Syndicates run the show

Once in a while, big contractors let small and medium sized contractors join them in joint ventures for construction projects. But small and medium sized contractors have to pay 3 to 10 percent commission in order to get the work. For example if a contract is worth Rs 800 million, the six big contractors receive anything between Rs 240 million and Rs 800 million.

As a joint venture, the medium sized contractors receive letters of experience and an annual turnover. Fearing that they might lose projects that they have already received, they don’t disclose details. “Cartelling and corruption is so rife in the sector that public construction administration has returned to pre- e-biding stage. Earlier, contractors mobilized goons on the day tender notices were issued. Now instead of that, the big contractors engage in match fixing,” an industry insider said.
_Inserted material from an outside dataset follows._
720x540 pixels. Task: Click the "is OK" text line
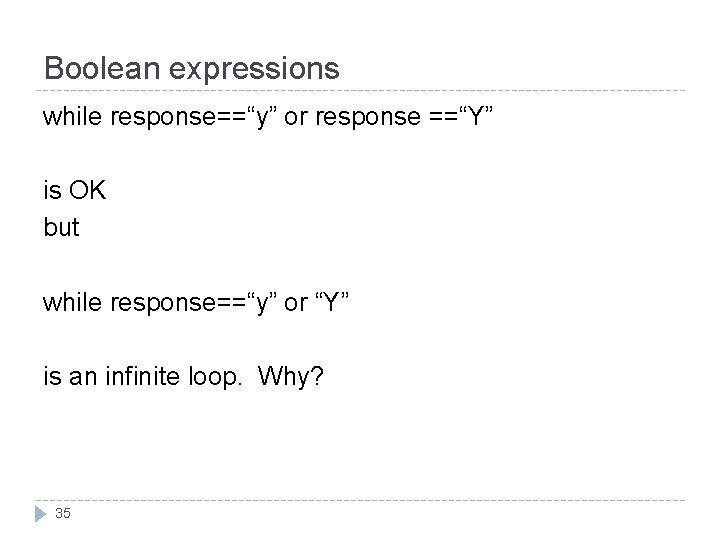(x=75, y=190)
Government officials profit from match fixing. Assured about being awarded with contracts, the big contractors pay them more than their usual commission. “The rate of commission for officials has increased four times,” a top government official said. “Because they are rewarded with hefty amount of commission for large infrastructure projects, politicians and their middlemen are happy to allow these syndicates to run the show.”